The greatest gift New Mexico has given to the world, when you visit the Land of Enchantment, that chile is found everywhere from the most humble breakfast burrito (breakfast taco is second rate Texans) to the high end overpriced Santa Fe restaurants where tourists from the Upper East Side play Mabel Dodge and wear hoop skirts or buckskin with fringe as they go out to dinner. The smell of roasting green chile in the fall is the single greatest smell on the planet.

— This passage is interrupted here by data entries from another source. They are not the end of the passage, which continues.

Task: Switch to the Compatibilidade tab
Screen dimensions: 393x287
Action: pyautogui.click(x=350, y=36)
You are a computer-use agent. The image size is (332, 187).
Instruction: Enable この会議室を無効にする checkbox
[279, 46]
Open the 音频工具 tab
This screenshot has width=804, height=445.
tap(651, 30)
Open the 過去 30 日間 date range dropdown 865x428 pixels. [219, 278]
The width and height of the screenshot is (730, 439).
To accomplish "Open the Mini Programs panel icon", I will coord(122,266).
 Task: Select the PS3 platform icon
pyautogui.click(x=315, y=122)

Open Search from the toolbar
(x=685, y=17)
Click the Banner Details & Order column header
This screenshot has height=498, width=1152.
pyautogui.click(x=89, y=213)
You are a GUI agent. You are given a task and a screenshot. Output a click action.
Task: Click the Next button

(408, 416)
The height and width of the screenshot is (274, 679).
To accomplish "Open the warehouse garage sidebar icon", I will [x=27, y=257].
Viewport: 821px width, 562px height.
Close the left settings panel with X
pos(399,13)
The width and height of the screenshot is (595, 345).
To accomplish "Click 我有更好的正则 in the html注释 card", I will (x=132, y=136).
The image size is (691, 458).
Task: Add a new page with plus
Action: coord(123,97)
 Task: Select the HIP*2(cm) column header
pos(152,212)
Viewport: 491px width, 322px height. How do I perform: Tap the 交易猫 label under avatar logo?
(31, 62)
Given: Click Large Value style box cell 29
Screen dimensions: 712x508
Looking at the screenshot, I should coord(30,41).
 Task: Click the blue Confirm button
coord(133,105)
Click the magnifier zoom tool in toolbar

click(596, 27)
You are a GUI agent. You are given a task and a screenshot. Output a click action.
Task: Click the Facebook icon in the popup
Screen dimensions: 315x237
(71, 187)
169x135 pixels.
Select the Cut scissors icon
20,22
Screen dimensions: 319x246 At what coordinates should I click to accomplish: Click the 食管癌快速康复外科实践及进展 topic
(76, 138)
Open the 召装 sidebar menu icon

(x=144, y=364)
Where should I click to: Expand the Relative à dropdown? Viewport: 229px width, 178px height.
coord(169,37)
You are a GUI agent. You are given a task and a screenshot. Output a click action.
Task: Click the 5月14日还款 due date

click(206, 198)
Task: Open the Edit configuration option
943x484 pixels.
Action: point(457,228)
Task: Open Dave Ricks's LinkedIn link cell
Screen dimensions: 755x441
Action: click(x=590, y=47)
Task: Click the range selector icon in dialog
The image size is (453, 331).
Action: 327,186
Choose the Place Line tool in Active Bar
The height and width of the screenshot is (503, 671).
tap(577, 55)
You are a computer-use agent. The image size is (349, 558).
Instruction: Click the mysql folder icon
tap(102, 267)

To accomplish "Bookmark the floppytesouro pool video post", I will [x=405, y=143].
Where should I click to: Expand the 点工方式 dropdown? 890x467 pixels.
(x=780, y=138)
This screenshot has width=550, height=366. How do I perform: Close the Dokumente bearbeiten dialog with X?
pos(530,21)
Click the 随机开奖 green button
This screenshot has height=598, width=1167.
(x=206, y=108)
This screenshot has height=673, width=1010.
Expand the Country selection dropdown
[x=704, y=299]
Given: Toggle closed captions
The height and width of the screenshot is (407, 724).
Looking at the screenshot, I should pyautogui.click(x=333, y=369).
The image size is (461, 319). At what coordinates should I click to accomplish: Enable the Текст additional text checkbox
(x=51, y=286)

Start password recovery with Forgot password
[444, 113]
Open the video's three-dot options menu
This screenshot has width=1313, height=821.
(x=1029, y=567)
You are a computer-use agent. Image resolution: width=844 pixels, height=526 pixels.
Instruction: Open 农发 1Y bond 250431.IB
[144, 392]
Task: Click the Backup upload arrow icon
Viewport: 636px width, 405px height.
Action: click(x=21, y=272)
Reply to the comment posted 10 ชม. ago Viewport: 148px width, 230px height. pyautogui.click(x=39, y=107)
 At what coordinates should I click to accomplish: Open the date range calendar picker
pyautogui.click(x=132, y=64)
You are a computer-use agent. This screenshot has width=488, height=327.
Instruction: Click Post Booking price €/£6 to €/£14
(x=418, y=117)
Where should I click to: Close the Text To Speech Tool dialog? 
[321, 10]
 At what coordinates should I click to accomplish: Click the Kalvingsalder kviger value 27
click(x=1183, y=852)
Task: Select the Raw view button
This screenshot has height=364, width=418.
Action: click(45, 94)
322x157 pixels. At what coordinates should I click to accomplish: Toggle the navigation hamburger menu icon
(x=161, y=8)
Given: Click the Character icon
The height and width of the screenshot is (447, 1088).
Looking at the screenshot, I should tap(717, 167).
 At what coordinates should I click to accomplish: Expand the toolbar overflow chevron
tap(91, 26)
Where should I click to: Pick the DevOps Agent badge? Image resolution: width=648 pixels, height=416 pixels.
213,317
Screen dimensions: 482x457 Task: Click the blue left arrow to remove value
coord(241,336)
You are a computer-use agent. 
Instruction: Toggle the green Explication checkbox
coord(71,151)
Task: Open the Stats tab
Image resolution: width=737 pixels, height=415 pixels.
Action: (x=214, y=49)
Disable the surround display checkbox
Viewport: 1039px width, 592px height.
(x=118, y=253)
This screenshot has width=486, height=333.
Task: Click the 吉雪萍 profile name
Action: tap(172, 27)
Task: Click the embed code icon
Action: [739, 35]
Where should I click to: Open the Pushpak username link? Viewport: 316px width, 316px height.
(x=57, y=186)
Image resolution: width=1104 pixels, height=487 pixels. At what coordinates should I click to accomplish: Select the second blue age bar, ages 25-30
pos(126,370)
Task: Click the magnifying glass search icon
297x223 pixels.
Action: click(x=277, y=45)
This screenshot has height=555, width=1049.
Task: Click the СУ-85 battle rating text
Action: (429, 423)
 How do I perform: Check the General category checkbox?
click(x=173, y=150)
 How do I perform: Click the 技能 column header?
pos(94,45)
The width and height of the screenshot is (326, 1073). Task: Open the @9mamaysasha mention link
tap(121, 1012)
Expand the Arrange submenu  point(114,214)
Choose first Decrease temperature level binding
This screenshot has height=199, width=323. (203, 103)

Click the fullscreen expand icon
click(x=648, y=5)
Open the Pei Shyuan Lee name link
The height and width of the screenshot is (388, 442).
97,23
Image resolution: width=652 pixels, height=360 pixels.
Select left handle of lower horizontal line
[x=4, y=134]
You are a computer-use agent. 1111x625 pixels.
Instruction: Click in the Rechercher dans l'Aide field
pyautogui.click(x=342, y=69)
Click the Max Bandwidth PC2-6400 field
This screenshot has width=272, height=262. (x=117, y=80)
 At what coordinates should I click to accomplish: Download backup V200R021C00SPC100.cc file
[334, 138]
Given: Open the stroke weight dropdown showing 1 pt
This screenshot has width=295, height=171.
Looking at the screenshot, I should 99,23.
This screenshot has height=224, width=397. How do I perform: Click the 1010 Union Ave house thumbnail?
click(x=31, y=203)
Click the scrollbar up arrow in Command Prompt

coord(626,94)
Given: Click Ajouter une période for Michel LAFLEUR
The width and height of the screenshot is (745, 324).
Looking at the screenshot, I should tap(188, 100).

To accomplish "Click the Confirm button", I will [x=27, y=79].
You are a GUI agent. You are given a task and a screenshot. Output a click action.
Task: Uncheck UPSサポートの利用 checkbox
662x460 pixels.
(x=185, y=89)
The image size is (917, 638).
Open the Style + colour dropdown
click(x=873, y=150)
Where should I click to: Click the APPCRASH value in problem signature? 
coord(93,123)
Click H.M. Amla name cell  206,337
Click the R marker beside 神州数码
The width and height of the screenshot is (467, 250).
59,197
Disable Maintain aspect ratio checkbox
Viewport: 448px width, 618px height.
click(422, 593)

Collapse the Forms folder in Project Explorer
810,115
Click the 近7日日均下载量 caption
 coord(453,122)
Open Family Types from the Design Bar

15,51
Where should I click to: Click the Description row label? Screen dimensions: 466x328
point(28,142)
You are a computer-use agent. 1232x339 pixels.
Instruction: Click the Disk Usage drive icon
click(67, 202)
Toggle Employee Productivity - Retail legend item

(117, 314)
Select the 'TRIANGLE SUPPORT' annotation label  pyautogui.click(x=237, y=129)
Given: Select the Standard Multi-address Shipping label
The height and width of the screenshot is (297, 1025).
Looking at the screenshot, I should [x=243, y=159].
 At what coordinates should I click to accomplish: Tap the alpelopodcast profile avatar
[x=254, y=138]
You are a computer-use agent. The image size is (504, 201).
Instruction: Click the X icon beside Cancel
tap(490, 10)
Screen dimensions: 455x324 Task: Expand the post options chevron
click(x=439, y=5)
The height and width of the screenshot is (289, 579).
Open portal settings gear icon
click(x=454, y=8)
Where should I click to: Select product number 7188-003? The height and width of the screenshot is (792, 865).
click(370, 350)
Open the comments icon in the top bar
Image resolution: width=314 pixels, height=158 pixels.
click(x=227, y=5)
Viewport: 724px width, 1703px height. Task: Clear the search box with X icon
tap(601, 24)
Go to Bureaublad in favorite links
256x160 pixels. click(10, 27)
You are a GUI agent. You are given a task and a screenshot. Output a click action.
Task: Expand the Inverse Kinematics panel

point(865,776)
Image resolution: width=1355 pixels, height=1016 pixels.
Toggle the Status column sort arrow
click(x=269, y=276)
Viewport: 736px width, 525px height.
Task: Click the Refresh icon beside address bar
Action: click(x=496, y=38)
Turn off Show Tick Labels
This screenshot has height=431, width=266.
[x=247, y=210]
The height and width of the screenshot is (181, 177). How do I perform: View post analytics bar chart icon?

Regardless of where you eat your chile, you probably don’t think much about how the chile is produced. Like the rest of agriculture, we do a really good job of separating our consumption from the production of the plant or animal. And that’s certainly true of green chile, where we can hold onto an image of a small family farm surviving for 200 years on acequia irrigation rights than we can for beef or corn or tomatoes or whatever. We are supporting the local economy by eating this product that can only be grown in a few places (although an increasing amount of New Mexico green chile is now grown south of the border). But the reality is that the conditions in the chile fields are bad and wage theft is depressingly common.

In the cool of the early morning, the crew of about 60 workers moves quickly down the rows, rushing back and forth to the crates. Lopez, a big woman, is soon breathing heavily. As the day progresses, the temperature rises, hitting 88 degrees. Exhaustion kicks in, and everyone slows down.

Lopez was told that the crew would work until noon that day. Then 12:30. Finally, at 1 p.m., she calls it quits. “I work until my body says, ‘Stop,’ ” she says. Her legs hurt, her arms hurt; she is spent. She holds out her right hand. It is shaking.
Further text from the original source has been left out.